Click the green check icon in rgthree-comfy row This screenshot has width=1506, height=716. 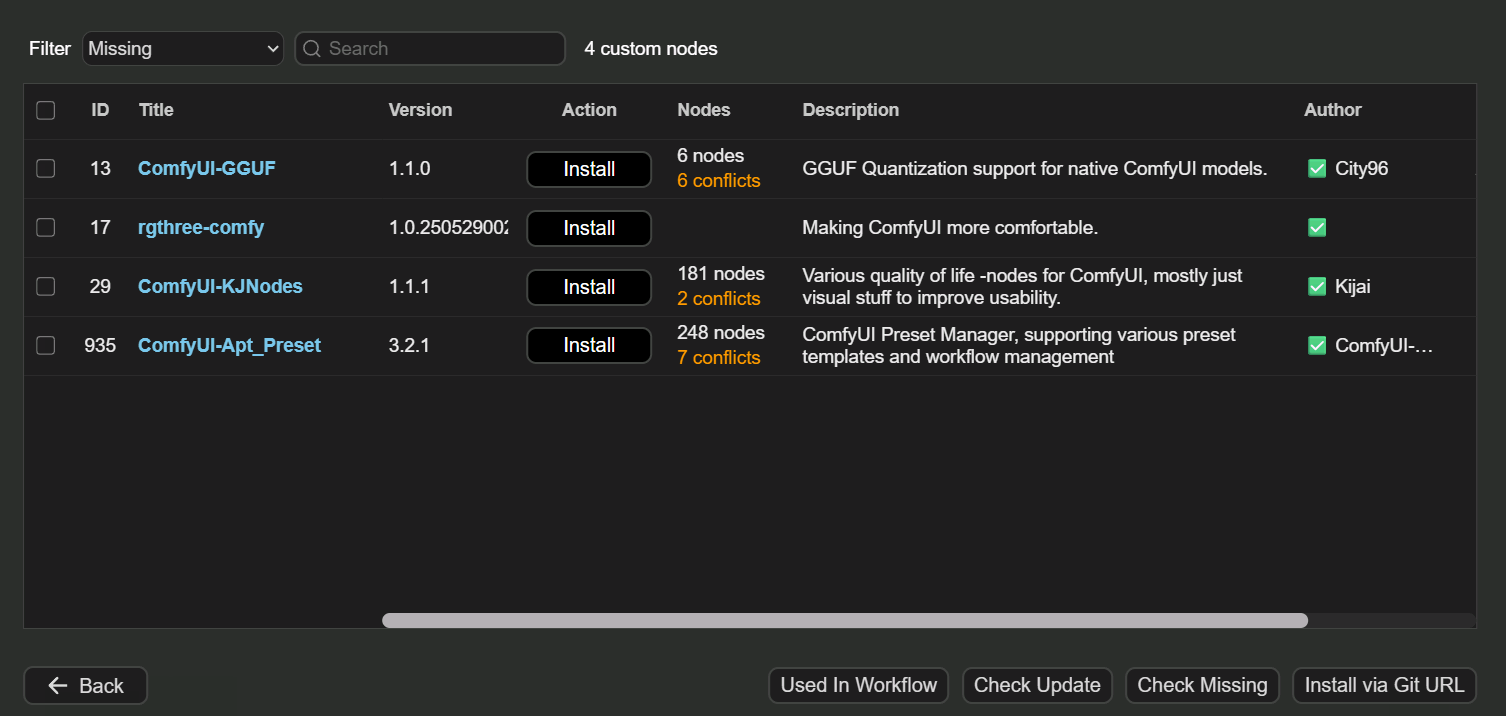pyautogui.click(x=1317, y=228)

::::

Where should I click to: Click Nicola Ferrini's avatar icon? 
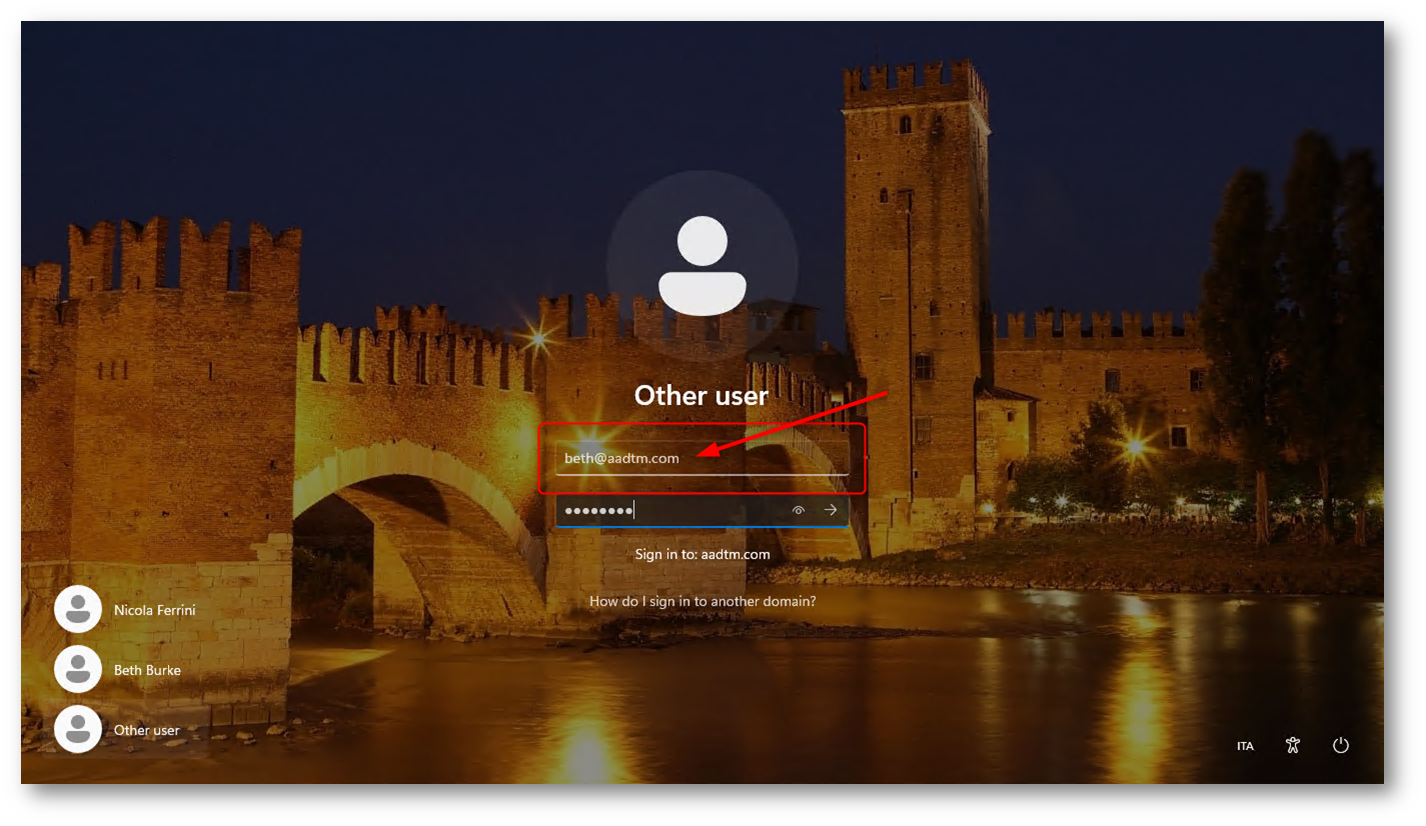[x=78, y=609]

::::

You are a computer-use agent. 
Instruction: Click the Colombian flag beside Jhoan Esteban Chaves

::::

◆ **Exercise brief**
Copy the lines of the data above exactly as written, beginning with the line containing "You are a computer-use agent." and ending with the line containing "Instruction: Click the", and leave out all other lines.

◆ **Response for this exercise**
You are a computer-use agent. 
Instruction: Click the Colombian flag beside Jhoan Esteban Chaves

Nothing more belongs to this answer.